> **INSTRUCTIONS FOR THE TASK**
Retype each entry below precisely as it reads.

[Stored items]
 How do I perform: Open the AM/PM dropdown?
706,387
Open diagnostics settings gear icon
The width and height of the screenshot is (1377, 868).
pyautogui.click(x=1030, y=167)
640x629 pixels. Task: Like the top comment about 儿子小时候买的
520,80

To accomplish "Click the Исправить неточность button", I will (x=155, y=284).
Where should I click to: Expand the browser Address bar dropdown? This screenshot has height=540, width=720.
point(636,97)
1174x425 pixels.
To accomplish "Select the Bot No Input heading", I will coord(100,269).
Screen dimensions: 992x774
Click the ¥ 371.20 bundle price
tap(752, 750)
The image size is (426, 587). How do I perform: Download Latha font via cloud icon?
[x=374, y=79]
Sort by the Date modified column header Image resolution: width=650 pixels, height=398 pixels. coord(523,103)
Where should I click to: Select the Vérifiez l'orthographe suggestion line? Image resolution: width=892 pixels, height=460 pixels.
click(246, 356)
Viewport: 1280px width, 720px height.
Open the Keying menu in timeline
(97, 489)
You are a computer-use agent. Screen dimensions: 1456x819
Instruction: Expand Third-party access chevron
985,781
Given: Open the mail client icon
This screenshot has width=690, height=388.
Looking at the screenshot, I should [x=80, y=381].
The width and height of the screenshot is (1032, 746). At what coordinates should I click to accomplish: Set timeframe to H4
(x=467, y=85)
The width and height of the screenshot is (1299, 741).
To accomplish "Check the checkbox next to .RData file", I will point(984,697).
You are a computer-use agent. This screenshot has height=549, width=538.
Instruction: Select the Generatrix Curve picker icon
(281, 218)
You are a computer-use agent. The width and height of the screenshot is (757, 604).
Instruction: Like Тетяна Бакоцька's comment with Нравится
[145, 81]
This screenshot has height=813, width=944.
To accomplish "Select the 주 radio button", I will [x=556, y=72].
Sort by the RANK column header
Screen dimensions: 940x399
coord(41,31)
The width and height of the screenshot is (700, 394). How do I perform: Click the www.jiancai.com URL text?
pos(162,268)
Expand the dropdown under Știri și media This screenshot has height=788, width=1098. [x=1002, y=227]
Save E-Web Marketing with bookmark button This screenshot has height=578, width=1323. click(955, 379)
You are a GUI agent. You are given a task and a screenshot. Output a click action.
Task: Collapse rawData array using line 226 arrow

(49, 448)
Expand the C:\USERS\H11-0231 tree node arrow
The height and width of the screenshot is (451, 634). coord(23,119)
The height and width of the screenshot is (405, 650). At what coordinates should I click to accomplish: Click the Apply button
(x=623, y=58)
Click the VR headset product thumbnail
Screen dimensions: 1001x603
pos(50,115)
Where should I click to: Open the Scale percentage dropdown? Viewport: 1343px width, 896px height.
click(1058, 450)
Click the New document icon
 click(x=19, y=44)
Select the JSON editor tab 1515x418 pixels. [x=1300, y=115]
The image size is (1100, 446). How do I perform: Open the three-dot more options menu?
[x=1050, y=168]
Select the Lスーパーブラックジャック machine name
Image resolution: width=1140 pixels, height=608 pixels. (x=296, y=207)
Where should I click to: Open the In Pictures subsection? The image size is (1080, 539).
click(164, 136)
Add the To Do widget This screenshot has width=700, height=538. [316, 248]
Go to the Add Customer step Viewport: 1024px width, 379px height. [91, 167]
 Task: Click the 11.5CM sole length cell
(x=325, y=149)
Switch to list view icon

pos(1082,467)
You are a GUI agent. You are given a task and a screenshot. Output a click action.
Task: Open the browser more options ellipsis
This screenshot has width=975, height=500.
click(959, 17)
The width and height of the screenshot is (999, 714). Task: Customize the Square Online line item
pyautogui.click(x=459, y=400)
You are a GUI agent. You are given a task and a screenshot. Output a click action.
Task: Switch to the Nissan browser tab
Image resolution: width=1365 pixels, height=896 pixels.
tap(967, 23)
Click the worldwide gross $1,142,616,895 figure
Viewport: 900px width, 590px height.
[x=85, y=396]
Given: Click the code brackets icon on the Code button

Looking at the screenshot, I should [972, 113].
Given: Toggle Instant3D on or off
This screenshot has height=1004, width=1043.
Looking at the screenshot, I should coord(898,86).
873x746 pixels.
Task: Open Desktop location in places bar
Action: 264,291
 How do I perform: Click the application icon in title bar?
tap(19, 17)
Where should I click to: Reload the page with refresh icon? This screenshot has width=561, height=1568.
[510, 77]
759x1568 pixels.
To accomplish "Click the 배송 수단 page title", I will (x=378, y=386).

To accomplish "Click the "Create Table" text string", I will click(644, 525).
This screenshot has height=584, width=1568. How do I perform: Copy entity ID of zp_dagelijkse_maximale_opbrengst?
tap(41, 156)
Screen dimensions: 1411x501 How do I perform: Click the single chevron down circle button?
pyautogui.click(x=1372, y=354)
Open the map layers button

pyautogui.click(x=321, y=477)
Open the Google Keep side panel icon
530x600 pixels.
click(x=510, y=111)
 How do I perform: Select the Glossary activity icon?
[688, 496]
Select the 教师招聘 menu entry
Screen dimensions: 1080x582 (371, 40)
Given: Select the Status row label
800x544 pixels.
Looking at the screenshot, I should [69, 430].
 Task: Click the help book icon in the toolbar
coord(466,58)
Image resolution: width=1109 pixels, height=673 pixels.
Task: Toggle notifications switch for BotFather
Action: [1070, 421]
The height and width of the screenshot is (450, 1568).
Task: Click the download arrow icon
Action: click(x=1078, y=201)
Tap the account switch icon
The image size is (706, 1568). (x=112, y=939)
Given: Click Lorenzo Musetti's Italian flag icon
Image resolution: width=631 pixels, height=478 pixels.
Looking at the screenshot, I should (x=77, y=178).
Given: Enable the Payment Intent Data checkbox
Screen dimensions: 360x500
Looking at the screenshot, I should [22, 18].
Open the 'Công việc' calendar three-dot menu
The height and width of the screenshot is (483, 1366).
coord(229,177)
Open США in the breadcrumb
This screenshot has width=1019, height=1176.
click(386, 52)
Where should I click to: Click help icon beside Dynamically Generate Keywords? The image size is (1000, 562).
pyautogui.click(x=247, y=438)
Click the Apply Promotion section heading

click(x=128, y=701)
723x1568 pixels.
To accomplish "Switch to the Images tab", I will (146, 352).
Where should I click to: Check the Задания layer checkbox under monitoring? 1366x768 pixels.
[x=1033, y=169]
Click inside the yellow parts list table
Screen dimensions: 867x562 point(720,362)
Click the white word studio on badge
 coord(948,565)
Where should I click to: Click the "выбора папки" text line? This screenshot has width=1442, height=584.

> **SOLUTION BELOW**
 How do I perform: Open the AM/PM dropdown?
706,387
Open diagnostics settings gear icon
The width and height of the screenshot is (1377, 868).
pyautogui.click(x=1030, y=167)
640x629 pixels. Task: Like the top comment about 儿子小时候买的
520,80

To accomplish "Click the Исправить неточность button", I will (x=155, y=284).
Where should I click to: Expand the browser Address bar dropdown? This screenshot has height=540, width=720.
point(636,97)
1174x425 pixels.
To accomplish "Select the Bot No Input heading", I will coord(100,269).
Screen dimensions: 992x774
Click the ¥ 371.20 bundle price
tap(752, 750)
The image size is (426, 587). How do I perform: Download Latha font via cloud icon?
[x=374, y=79]
Sort by the Date modified column header Image resolution: width=650 pixels, height=398 pixels. coord(523,103)
Where should I click to: Select the Vérifiez l'orthographe suggestion line? Image resolution: width=892 pixels, height=460 pixels.
click(246, 356)
Viewport: 1280px width, 720px height.
Open the Keying menu in timeline
(97, 489)
You are a computer-use agent. Screen dimensions: 1456x819
Instruction: Expand Third-party access chevron
985,781
Given: Open the mail client icon
This screenshot has width=690, height=388.
Looking at the screenshot, I should [x=80, y=381].
The width and height of the screenshot is (1032, 746). At what coordinates should I click to accomplish: Set timeframe to H4
(x=467, y=85)
The width and height of the screenshot is (1299, 741).
To accomplish "Check the checkbox next to .RData file", I will point(984,697).
You are a computer-use agent. This screenshot has height=549, width=538.
Instruction: Select the Generatrix Curve picker icon
(281, 218)
You are a computer-use agent. The width and height of the screenshot is (757, 604).
Instruction: Like Тетяна Бакоцька's comment with Нравится
[145, 81]
This screenshot has height=813, width=944.
To accomplish "Select the 주 radio button", I will [x=556, y=72].
Sort by the RANK column header
Screen dimensions: 940x399
coord(41,31)
The width and height of the screenshot is (700, 394). How do I perform: Click the www.jiancai.com URL text?
pos(162,268)
Expand the dropdown under Știri și media This screenshot has height=788, width=1098. [x=1002, y=227]
Save E-Web Marketing with bookmark button This screenshot has height=578, width=1323. click(955, 379)
You are a GUI agent. You are given a task and a screenshot. Output a click action.
Task: Collapse rawData array using line 226 arrow

(49, 448)
Expand the C:\USERS\H11-0231 tree node arrow
The height and width of the screenshot is (451, 634). coord(23,119)
The height and width of the screenshot is (405, 650). At what coordinates should I click to accomplish: Click the Apply button
(x=623, y=58)
Click the VR headset product thumbnail
Screen dimensions: 1001x603
pos(50,115)
Where should I click to: Open the Scale percentage dropdown? Viewport: 1343px width, 896px height.
click(1058, 450)
Click the New document icon
 click(x=19, y=44)
Select the JSON editor tab 1515x418 pixels. [x=1300, y=115]
The image size is (1100, 446). How do I perform: Open the three-dot more options menu?
[x=1050, y=168]
Select the Lスーパーブラックジャック machine name
Image resolution: width=1140 pixels, height=608 pixels. (x=296, y=207)
Where should I click to: Open the In Pictures subsection? The image size is (1080, 539).
click(164, 136)
Add the To Do widget This screenshot has width=700, height=538. [316, 248]
Go to the Add Customer step Viewport: 1024px width, 379px height. [91, 167]
 Task: Click the 11.5CM sole length cell
(x=325, y=149)
Switch to list view icon

pos(1082,467)
You are a GUI agent. You are given a task and a screenshot. Output a click action.
Task: Open the browser more options ellipsis
This screenshot has width=975, height=500.
click(959, 17)
The width and height of the screenshot is (999, 714). Task: Customize the Square Online line item
pyautogui.click(x=459, y=400)
You are a GUI agent. You are given a task and a screenshot. Output a click action.
Task: Switch to the Nissan browser tab
Image resolution: width=1365 pixels, height=896 pixels.
tap(967, 23)
Click the worldwide gross $1,142,616,895 figure
Viewport: 900px width, 590px height.
[x=85, y=396]
Given: Click the code brackets icon on the Code button

Looking at the screenshot, I should [972, 113].
Given: Toggle Instant3D on or off
This screenshot has height=1004, width=1043.
Looking at the screenshot, I should coord(898,86).
873x746 pixels.
Task: Open Desktop location in places bar
Action: 264,291
 How do I perform: Click the application icon in title bar?
tap(19, 17)
Where should I click to: Reload the page with refresh icon? This screenshot has width=561, height=1568.
[510, 77]
759x1568 pixels.
To accomplish "Click the 배송 수단 page title", I will (x=378, y=386).

To accomplish "Click the "Create Table" text string", I will click(644, 525).
This screenshot has height=584, width=1568. How do I perform: Copy entity ID of zp_dagelijkse_maximale_opbrengst?
tap(41, 156)
Screen dimensions: 1411x501 How do I perform: Click the single chevron down circle button?
pyautogui.click(x=1372, y=354)
Open the map layers button

pyautogui.click(x=321, y=477)
Open the Google Keep side panel icon
530x600 pixels.
click(x=510, y=111)
 How do I perform: Select the Glossary activity icon?
[688, 496]
Select the 教师招聘 menu entry
Screen dimensions: 1080x582 (371, 40)
Given: Select the Status row label
800x544 pixels.
Looking at the screenshot, I should [69, 430].
 Task: Click the help book icon in the toolbar
coord(466,58)
Image resolution: width=1109 pixels, height=673 pixels.
Task: Toggle notifications switch for BotFather
Action: [1070, 421]
The height and width of the screenshot is (450, 1568).
Task: Click the download arrow icon
Action: click(x=1078, y=201)
Tap the account switch icon
The image size is (706, 1568). (x=112, y=939)
Given: Click Lorenzo Musetti's Italian flag icon
Image resolution: width=631 pixels, height=478 pixels.
Looking at the screenshot, I should (x=77, y=178).
Given: Enable the Payment Intent Data checkbox
Screen dimensions: 360x500
Looking at the screenshot, I should [22, 18].
Open the 'Công việc' calendar three-dot menu
The height and width of the screenshot is (483, 1366).
coord(229,177)
Open США in the breadcrumb
This screenshot has width=1019, height=1176.
click(386, 52)
Where should I click to: Click help icon beside Dynamically Generate Keywords? The image size is (1000, 562).
pyautogui.click(x=247, y=438)
Click the Apply Promotion section heading

click(x=128, y=701)
723x1568 pixels.
To accomplish "Switch to the Images tab", I will (146, 352).
Where should I click to: Check the Задания layer checkbox under monitoring? 1366x768 pixels.
[x=1033, y=169]
Click inside the yellow parts list table
Screen dimensions: 867x562 point(720,362)
Click the white word studio on badge
 coord(948,565)
Where should I click to: Click the "выбора папки" text line? This screenshot has width=1442, height=584.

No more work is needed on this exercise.